Unvoiced Voiced Decision For Speech Processing Cross Reference To Related Applications

PublishedMay 10, 2022

Assigneenot available in USPTO data we have

Technical Abstract

Patent Claims

18 claims

Legal claims defining the scope of protection, as filed with the USPTO.

1. A method for speech processing performed by an audio processing device, comprising: receiving a plurality of frames of a speech signal; determining, for a first frame of the speech signal, a first parameter for a first frequency band from a first energy envelope of the speech signal in a time domain, and a second parameter for a second frequency band from a second energy envelope of the speech signal in the time domain; determining a smoothed first parameter and a smoothed second parameter based on information of a second frame that is prior to the first frame of the speech signal; comparing the first parameter with the smoothed first parameter; comparing the second parameter with the smoothed second parameter; generating, based on the comparing the first parameter with the smoothed first parameter and the comparing the second parameter with the smoothed second parameter, a decision point to determine whether the first frame comprises unvoiced speech or voiced speech; processing the first frame of the speech signal based on the decision point; obtaining a synthesized speech signal based on the processed first frame; and outputting the synthesized speech signal.

2. The method of claim 1 , wherein frequency of the second frequency band is higher than frequency of the first frequency band.

3. A method for speech processing performed by an audio processing device, comprising: receiving a plurality of frames of a speech signal, wherein the plurality of frames comprise a first frame and a second frame prior to the first frame; determining a first parameter for the first frame based on a product of (1- P voicing ) and (1-P tilt ), wherein P voicing is a periodicity parameter and P tilt is a spectral tilt parameter; smoothing the first parameter for the first frame, based on a smoothed second parameter for the second frame, to obtain a smoothed first parameter for the first frame; computing a difference between the first parameter for the first frame and the smoothed first parameter for the first frame; determining a classification of the first frame based on the computed difference, the classification indicating whether the first frame is an unvoiced speech signal or not an unvoiced speech signal; and estimating energy of the first frame based on the classification of the first frame, wherein the estimated energy of the first frame when the classification indicates the first frame is an unvoiced speech signal is different from the estimated energy of the first frame when the classification indicates the first frame is not an unvoiced speech signal; processing the first frame of the speech signal based on the estimated energy of the first frame; obtaining a synthesized speech signal based on the processed first frame; and outputting the synthesized speech signal.
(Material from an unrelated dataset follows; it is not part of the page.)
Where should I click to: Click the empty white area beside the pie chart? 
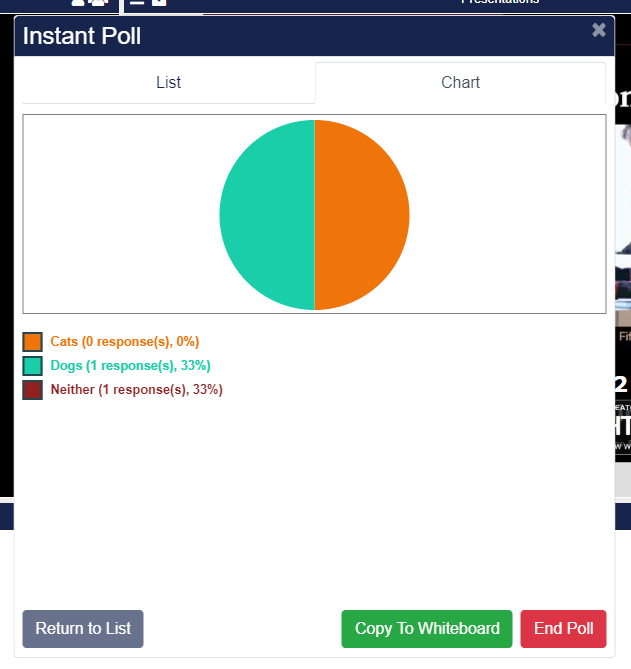coord(110,215)
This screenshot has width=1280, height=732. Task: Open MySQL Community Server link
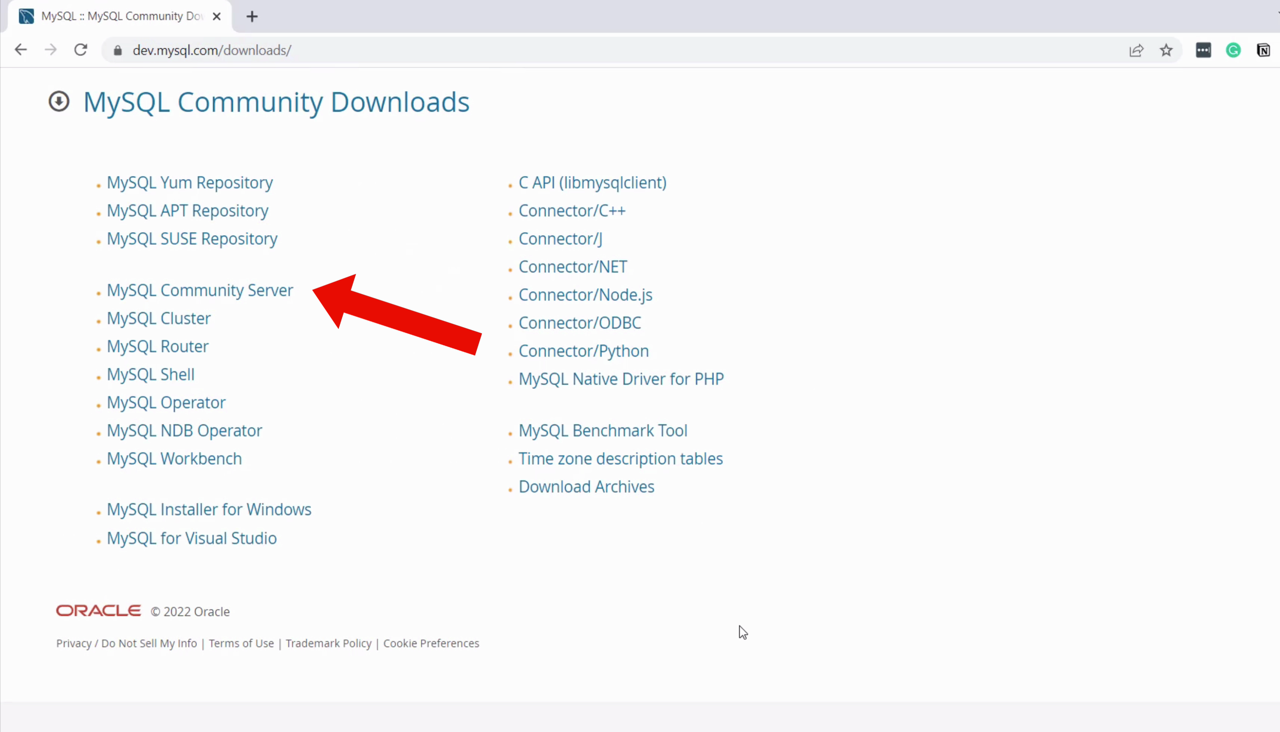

4. The method of claim 3 , wherein the estimated energy of the first frame when the first frame is an unvoiced speech signal is higher than the estimated energy of the first frame when the first frame is not an unvoiced speech signal.

5. The method of claim 3 , wherein when the computed difference is greater than a first threshold, the first frame is classified as an unvoiced speech signal, wherein when the computed difference is less than a second threshold, the first frame is classified as not an unvoiced speech signal, wherein the second threshold is less than the first threshold, and wherein when the computed difference is not less than the second threshold and not greater than the first threshold, the classification of the first frame is the same as the second frame.

6. The method of claim 3 , wherein smoothing the first parameter for the first frame comprises weighting the first parameter for the first frame and the smoothed second parameter for the second frame.

7. The method of claim 6 , wherein a weighting factor of the smoothed second parameter for the second frame is 0.9, and a weighting factor of the first parameter for the first frame is 0.1, when the smoothed second parameter for the second frame is greater than the first parameter for the first frame, and wherein the weighting factor of the smoothed second parameter for the second frame is 0.99, and the weighting factor of the first parameter for the first frame is 0.01, when the smoothed second parameter for the second frame is not greater than the first parameter for the first frame.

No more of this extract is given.